Jumat, 29 Oktober 2010

KEBAKARAN

  Capek, lelah dan letih itulah yang ku rasakan pagi ini. Betapa tidak, malam yang seharusnya aku nyaman tertidur dalam siraman hujan dan berselimut dingin malam namun dikejutkan sirene alarm kebakaran armadaku. Yaa baru saja terjadi kebakaran yang dahsyat tadi malam. Di tengah guyuran hujan lebat yang dingin, tetapi api masih tampak perkasa dan melahap tiga buah rumah.
         Sejak aku diangkat sebagai Pegawai Negeri Sipil pada Dinas Pemadam Kebakaran pada tahun 2006, maka terkadang aku harus melewatkan malam indahku di rumah untuk piket malam ataupun panggilan tugas seperti tadi malam. Profesionalisme memang harus diutamakan. Tak pandang panas, petir, hujan atau kiamat sekalipun. Tugas adalah tugas yang sudah mendarah daging dalam jiwaku. Alarm kebakaran seperti panggilan ilahi yang harus ku penuhi.
         Satria Biru bersenjata nozzle dan selang berpeluru air. Dengan semboyan ”pantang pulang sebelum padam” menjadi cambuk semangatku untuk terus menolong sesama. Barulah ku merasakan keindahan Pancasila yang selalu diajarkan guru PPKn sejak SD sampai SMA tentang tolong-menolong. Dan kini ku aplikasikan dalam kehidupan dan kerjaku.
         Capek, lelah dan letih itulah yang ku rasakan pagi ini. Namun sekali lagi panggilan ilahi meraung-raung. Di tengah keramaian kota Tanjung Selor, armadaku sekali lagi menyusuri jalan padat dengan sirene. Menuju lokasi kebakaran yang terlihat jelas asap hitam membubung tinggi membentuk awan gelap seperti monster.
         Aku yang sedang terbaring di kasurku yang tak lagi empuk segera mengenakan pakaian safety dan sepatu. Betapapun itu tugas dahsyat, namun keamanan dan keselamatan diri jauh lebih penting atas segalanya. Dengan sepeda motor Jupiter Mx hitamku, hasil keringatku sebagai petugas pemadam kebakaran, aku melaju kencang menuju lokasi kebakaran.
         Subhanallah besarnya api. Ku parkirkan sepeda motorku di tempat yang agak aman lalu kemudian ku menumpang mobil patroli polisi yang kebetulan menuju kesana. Sungguh aku lelah tetapi entah mengapa aku seperti mendapat tenaga baru. Di lokasi kebakaran ku berlari menuju mobil armadaku yang sedang beroperasi. Dan mengikuti selang yang terhampar, ku sampai ke baris terdepan menantang api. Si Jago Merah versus Satria Biru.

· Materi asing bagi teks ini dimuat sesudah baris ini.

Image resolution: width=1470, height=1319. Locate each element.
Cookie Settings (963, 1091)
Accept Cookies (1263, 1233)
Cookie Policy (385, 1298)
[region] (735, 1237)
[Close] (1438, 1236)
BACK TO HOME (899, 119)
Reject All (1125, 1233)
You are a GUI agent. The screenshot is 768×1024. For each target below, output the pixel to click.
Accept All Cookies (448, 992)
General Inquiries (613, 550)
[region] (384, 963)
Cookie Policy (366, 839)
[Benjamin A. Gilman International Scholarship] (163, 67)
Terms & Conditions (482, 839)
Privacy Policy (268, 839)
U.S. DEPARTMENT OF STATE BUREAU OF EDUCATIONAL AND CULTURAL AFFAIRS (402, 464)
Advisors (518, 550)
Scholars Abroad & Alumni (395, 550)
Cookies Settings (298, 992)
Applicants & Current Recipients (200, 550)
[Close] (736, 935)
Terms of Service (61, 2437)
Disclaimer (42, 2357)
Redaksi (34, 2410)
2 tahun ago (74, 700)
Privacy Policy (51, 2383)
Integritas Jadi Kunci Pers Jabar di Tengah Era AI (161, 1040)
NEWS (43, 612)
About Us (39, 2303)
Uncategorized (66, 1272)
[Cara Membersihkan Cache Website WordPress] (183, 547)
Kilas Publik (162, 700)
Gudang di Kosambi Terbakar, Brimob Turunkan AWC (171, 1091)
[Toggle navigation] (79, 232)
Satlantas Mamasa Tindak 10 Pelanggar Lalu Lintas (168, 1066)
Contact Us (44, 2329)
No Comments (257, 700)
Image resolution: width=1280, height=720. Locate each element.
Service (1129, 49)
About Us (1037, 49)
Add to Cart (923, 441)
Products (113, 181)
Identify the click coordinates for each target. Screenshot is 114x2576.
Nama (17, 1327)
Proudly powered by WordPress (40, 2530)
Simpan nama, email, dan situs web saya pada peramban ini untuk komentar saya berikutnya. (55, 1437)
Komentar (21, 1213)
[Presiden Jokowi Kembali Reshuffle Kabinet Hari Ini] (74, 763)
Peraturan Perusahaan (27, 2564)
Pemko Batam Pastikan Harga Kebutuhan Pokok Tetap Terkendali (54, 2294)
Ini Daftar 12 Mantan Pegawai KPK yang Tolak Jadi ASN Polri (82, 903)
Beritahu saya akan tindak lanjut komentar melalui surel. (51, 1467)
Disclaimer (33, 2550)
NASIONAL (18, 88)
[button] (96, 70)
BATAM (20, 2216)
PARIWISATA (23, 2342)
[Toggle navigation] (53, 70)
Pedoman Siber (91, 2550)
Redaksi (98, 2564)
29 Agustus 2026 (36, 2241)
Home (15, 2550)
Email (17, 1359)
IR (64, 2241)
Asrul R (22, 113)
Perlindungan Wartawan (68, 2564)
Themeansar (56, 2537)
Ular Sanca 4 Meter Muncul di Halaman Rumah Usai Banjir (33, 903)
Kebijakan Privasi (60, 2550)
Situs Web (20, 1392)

         Api besar melahap rumah-rumah kayu yang memang rumah tua. Terlihat seperti menantang ku. Berdua dengan temanku, kami maju sambil terus menembaki dengan air. Bahkan dengan air bertekanan tinggi sang api tak bergeming dan semakin membubung tinggi. Terus bertahan melawan kobarannya yang mengalirkan hawa panas. Bahu- membahu dengan masyarakat yang bersikap kooperatif.
         Capek, lelah dan letih itulah yang ku rasakan pagi ini. Rasa itu hilang dan menghadirkan semangat jiwa seperti api yang berkobar. Yaa.. Api yang membakar itulah semangat jiwa Sang Pemadam, semakin besar api yang tampak maka semakin besar pula semangat jiwanya.
         Di tengah kegaduhan perang melawan Si Jago Merah itu terdengar raung tangis seorang ibu yang memanggil anaknya. Ekor mataku melihat ibu itu meronta-ronta ditahan keluarganya. Bergolak jiwaku seperti api yang belum menyerah ini. Ku menitikkan airmata marah melihat api yang semakin membesar. Tidak ada tanda-tanda dia akan segera padam. Bahkan parahnya nozzle kami berhenti menembakkan air. Air habis.
         Api semakin besar dan tanpa air sama saja dengan berperang tanpa senjata. Ku ajak warga yang berkerumun untuk mundur di jalur aman. Si Ibu yang tadi meronta berlari ke arah ku. Matanya bersimbah airmata seraya menarik-narik bajuku penuh iba. Ia memberi tahuku bahwa anaknya masih di dalam rumah yang kini berselimut kobaran api. Terus dia meronta, menangis dan bahkan ingin masuk ke dalam kobaran api itu.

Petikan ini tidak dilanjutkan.